[Element lookup lines]
## START

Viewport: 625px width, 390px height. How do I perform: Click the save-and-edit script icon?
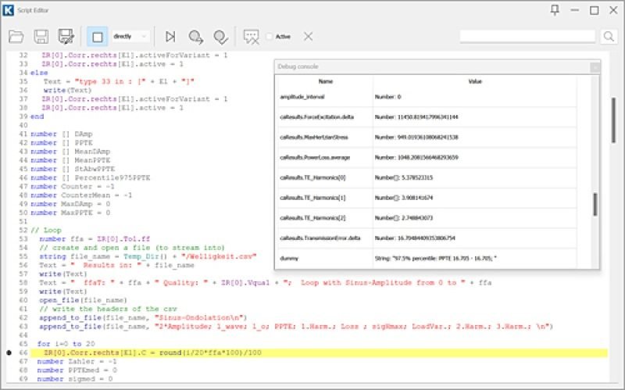66,36
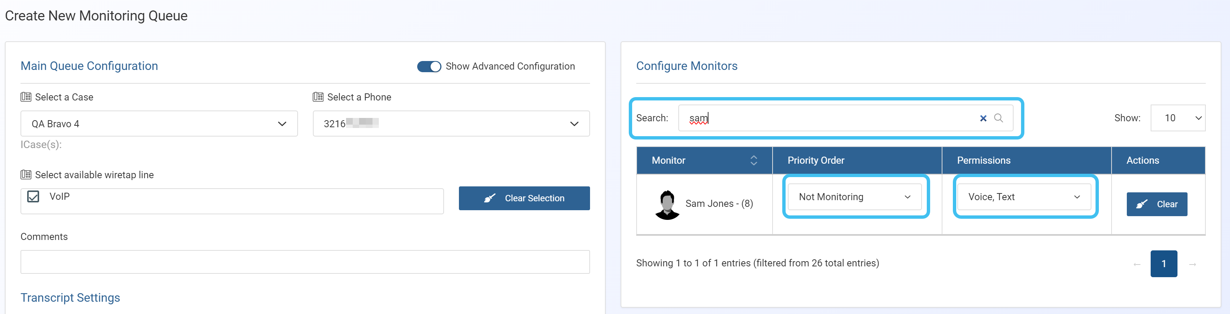Go to previous page arrow
The image size is (1230, 314).
(x=1137, y=264)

## END

Edit the lines above so that "icon" reads "button" and nothing else changes. Leave the pictures out of your answer.

## ANSWER TO THE PROBLEM
Viewport: 625px width, 390px height. How do I perform: Click the save-and-edit script button?
66,36
Go to previous page arrow
The image size is (1230, 314).
(x=1137, y=264)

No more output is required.